_TRY IT_: Starting at the line below holding "This screenshot has width=800, height=443." and stopping at the line holding "to the start", print every line exactly, both ends included, and leave the rest out.

_INFORMATION SHOWN_:
◆ ◆ ◆

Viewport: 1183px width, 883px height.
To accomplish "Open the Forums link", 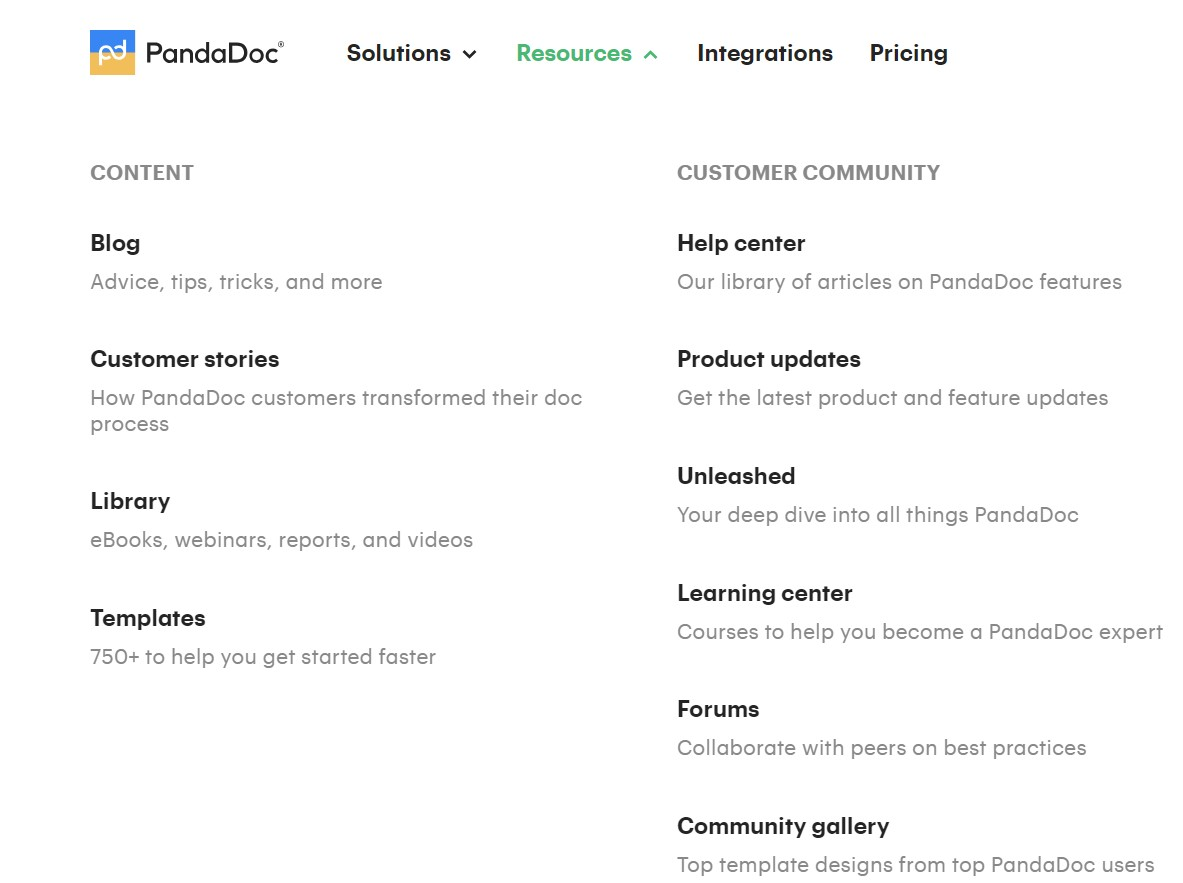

◆ ◆ ◆

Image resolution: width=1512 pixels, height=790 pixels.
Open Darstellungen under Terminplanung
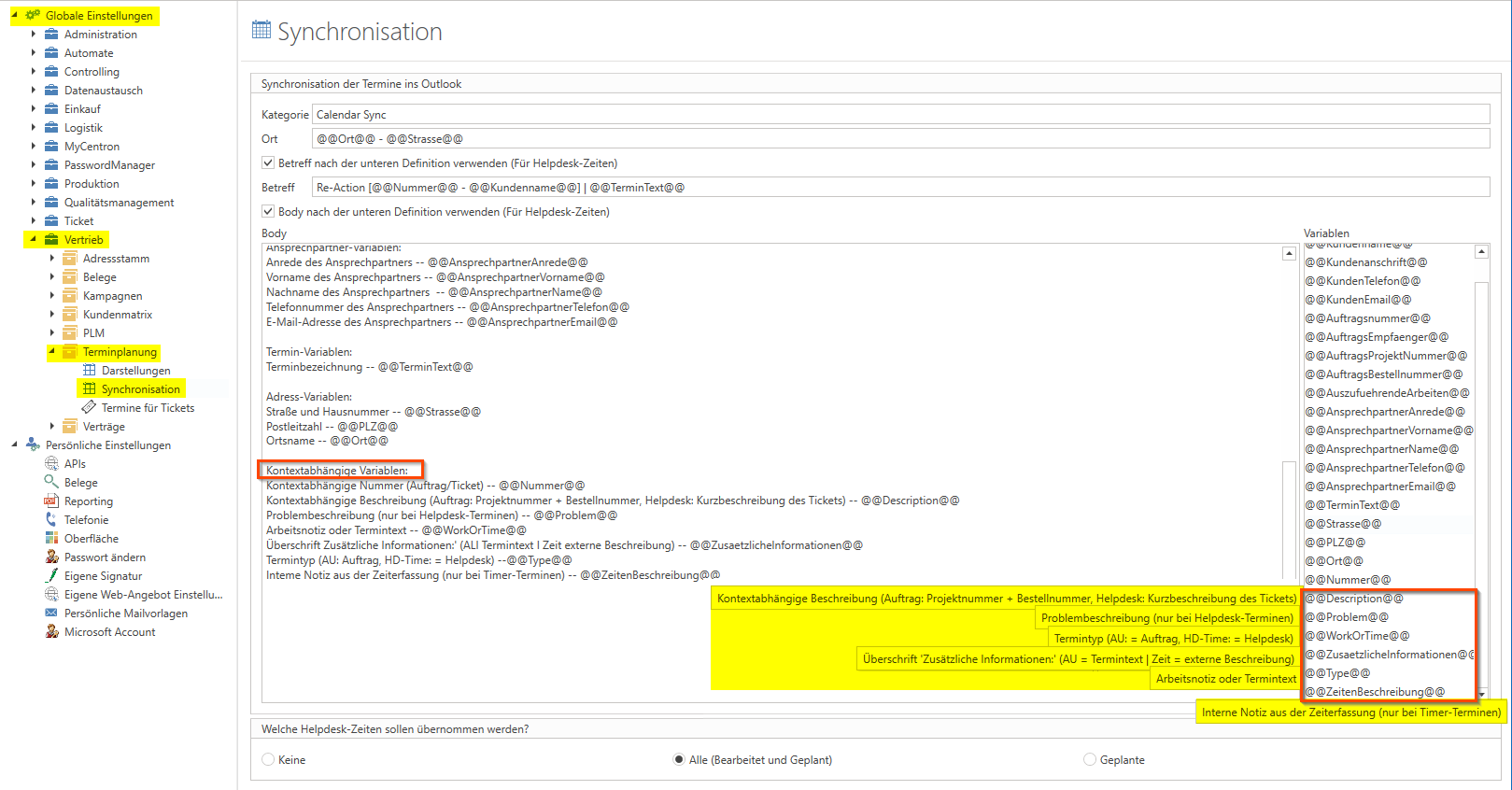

◆ ◆ ◆

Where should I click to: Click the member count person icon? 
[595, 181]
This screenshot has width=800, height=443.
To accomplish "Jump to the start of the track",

◆ ◆ ◆

_SOLUTION FOR THIS TASK_:
This screenshot has width=800, height=443.
To accomplish "Jump to the start of the track",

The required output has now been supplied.